## Page excerpt
*****

We suspect that this is the largest number of consumer law courses that has ever been offered at an American law school, but we would be happy to be proved wrong. Please let us know!

A repository of syllabi from these courses will soon be posted on the Center website so that schools seeking to offer more consumer law courses will have a place to gather ideas – and, we hope, to add their own syllabi to the collection.

Celebrating Students: Hats off to CAPS on its Tenth Birthday!

At the heart of the Center’s work is ensuring a robust future for Consumer Law. And at the heart of that effort are the remarkable students of Berkeley Law, particularly the merry band of stalwarts who call themselves the Consumer Advocacy & Protection Society, or CAPS.

Founded in 2009, CAPS has been the face and the force of Consumer Law at Berkeley for the past decade. What has this hardy band of committed students done? They have brought prominent speakers to campus, held workshops on credit reports and student debt, helped plan and host conferences at Berkeley Law, traveled to other consumer law conferences, created and successfully advocated for new courses, hosted mixers with alumni, and submitted briefs and regulatory comments. Then there are the projects you haven’t heard of (yet) because CAPS is still working on them: an alumni mentorship program, an official Consumer Law certificate, even a consumer law journal. In other words, the students of CAPS have pushed and deserve credit for some of the most important aspects of the consumer law program at Berkeley Law, and they are very much still at it.

So what could the current CAPSules be up to that could possibly live up to that history? How about making a name for the organization not just in the law school but across the country? This past year CAPS began to make its institutional voice heard through not only amicus briefs but also in a slew of public comments in regulatory proceedings. These included comments to the CFPB regarding the consumer complaint process, to the FTC on expanding its regulatory authority, and to the FCC on the use of soundboard technology. And the 2019-20 slate promises to be even stronger.

*****

## Available data
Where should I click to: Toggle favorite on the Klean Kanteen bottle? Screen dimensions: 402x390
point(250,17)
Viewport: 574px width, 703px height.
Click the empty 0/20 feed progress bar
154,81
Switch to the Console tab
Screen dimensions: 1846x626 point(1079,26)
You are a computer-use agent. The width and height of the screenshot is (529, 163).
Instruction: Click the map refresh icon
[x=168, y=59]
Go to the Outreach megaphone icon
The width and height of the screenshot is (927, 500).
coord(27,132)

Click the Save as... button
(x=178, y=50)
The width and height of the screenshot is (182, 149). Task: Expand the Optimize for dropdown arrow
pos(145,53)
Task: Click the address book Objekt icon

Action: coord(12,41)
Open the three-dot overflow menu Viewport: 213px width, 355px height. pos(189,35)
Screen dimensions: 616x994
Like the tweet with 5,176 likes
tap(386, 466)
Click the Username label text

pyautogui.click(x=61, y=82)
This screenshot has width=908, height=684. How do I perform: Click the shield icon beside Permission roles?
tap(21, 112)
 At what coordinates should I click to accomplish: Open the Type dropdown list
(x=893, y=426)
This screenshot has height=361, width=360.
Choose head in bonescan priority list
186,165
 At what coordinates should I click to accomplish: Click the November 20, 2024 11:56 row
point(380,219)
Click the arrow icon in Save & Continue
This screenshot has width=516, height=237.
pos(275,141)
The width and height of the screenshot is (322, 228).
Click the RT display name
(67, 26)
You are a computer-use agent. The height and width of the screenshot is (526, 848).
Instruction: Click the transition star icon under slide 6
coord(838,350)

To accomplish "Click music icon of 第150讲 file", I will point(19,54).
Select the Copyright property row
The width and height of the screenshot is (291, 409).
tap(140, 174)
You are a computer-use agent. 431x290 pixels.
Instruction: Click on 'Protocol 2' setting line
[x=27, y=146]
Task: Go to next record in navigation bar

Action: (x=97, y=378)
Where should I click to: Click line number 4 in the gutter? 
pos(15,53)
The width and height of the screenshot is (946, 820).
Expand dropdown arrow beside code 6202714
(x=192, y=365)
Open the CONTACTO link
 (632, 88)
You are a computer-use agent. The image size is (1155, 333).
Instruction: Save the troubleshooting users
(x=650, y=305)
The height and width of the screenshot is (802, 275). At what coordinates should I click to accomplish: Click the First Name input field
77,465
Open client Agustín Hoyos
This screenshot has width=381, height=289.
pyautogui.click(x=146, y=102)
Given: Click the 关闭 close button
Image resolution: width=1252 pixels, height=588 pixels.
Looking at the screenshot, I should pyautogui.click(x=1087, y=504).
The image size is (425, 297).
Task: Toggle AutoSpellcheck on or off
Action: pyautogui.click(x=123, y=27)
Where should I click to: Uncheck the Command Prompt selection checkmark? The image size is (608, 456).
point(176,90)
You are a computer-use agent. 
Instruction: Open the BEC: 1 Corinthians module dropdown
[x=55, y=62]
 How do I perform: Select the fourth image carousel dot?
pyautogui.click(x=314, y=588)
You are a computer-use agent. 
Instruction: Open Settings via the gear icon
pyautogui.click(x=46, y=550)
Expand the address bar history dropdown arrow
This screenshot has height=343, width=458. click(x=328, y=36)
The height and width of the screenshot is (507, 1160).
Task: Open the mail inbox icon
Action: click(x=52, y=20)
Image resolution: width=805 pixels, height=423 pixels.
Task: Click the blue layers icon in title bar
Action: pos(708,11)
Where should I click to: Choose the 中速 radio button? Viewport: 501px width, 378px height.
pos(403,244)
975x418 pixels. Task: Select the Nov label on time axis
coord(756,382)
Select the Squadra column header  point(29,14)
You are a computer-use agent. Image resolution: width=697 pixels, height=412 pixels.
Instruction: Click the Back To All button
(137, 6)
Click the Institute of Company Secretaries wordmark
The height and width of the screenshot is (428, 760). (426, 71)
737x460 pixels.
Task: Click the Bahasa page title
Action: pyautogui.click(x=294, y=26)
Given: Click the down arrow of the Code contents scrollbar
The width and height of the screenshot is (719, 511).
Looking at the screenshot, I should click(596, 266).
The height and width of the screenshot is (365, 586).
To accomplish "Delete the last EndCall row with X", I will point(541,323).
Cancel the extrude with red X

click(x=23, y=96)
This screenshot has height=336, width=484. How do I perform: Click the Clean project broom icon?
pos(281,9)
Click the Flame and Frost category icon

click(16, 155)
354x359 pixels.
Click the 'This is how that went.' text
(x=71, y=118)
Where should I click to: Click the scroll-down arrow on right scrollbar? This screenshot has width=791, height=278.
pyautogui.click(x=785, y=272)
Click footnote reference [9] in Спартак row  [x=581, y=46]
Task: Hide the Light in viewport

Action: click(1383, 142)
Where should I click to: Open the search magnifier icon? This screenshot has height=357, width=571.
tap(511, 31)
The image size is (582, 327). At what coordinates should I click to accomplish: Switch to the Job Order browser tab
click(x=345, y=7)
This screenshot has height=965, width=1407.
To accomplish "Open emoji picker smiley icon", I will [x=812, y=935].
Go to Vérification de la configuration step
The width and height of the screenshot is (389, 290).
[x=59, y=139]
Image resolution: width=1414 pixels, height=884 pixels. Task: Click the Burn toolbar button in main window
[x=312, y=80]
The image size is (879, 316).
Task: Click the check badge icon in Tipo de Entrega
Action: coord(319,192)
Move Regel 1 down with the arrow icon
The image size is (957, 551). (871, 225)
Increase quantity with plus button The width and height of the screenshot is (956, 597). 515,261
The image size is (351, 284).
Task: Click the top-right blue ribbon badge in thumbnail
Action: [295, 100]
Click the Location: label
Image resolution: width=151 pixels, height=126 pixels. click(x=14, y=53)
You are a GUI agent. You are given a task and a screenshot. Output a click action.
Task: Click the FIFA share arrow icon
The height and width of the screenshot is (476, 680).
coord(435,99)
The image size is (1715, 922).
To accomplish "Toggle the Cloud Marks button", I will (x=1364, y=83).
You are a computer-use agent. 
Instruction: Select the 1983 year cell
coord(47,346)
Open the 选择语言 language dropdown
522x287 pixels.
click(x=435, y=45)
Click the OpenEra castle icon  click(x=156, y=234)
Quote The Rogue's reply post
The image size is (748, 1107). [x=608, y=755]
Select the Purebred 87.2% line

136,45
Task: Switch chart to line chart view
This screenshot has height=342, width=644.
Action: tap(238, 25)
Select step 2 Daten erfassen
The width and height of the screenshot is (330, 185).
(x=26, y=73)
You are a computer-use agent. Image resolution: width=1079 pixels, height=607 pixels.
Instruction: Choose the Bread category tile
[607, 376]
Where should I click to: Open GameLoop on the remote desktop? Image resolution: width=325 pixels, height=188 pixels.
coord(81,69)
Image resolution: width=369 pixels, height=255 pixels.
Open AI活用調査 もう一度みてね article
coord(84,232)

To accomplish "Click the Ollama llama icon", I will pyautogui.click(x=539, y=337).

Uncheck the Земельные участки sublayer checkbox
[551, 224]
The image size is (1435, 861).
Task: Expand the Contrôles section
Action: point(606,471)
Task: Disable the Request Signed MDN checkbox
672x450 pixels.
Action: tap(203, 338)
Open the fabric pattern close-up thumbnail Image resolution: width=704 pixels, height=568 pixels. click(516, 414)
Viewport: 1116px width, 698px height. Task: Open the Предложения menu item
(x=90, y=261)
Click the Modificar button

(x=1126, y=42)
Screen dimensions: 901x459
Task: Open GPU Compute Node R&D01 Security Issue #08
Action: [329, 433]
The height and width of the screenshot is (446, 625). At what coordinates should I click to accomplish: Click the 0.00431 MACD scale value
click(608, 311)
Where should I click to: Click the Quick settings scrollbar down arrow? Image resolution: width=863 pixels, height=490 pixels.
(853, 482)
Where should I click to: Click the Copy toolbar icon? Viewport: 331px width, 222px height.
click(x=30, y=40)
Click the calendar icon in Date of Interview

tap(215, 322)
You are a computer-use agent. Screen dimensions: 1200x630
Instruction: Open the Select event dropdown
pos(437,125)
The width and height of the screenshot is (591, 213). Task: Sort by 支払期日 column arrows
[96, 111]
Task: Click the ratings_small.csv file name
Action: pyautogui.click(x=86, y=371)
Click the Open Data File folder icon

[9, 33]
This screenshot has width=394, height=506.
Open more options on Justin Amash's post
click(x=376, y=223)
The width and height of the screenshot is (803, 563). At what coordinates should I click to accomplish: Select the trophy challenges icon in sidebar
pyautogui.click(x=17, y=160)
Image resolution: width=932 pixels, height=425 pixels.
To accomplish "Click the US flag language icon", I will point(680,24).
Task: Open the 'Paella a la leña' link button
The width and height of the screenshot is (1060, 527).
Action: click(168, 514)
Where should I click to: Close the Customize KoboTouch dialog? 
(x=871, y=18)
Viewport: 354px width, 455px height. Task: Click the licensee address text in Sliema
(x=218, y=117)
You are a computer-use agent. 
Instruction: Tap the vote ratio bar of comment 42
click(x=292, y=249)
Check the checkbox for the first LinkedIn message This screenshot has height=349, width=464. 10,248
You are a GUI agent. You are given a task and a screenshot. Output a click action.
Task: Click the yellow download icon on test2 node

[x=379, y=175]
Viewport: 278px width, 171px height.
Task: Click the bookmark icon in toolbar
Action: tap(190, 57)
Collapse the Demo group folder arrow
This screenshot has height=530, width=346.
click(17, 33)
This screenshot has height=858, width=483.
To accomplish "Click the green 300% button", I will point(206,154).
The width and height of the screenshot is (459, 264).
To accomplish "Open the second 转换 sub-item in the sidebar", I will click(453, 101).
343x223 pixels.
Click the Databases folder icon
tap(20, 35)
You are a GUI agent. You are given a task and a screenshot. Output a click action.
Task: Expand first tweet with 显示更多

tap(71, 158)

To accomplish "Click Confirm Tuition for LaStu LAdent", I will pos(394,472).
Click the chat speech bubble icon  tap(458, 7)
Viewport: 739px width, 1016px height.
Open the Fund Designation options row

*****

## Try it
Pick up the piece on Berkeley Law's consumer law program and its student group CAPS after its last sentence, and continue it.

## Output of the exercise
Meanwhile, CAPS is playing an essential role in mentoring and advising students in law schools around the country who want to start law student consumer organizations at their own schools. And once those organizations are up and running, they can sign on to (and help draft) the trove of comments to regulatory agencies that CAPS is composing. A movement is afoot….

Coming Up: Save the Dates


Working Together to Protect Northern California Consumers
 (an FTC Common Ground Conference), Tuesday, September 24, 2019, 9:00 – 1:00, SF Federal Building, 90 7th Street, San Francisco

Co-sponsored by the Center, the Federal Trade Commission, the California AG’s office, and the Better Business Bureau, this Common Ground Conference will feature a panoply of speakers and roundtables exploring the challenges faced by consumers in northern California and around the nation. It is free and open to the public. Further details and RSVP information will be available soon on the Center’s website.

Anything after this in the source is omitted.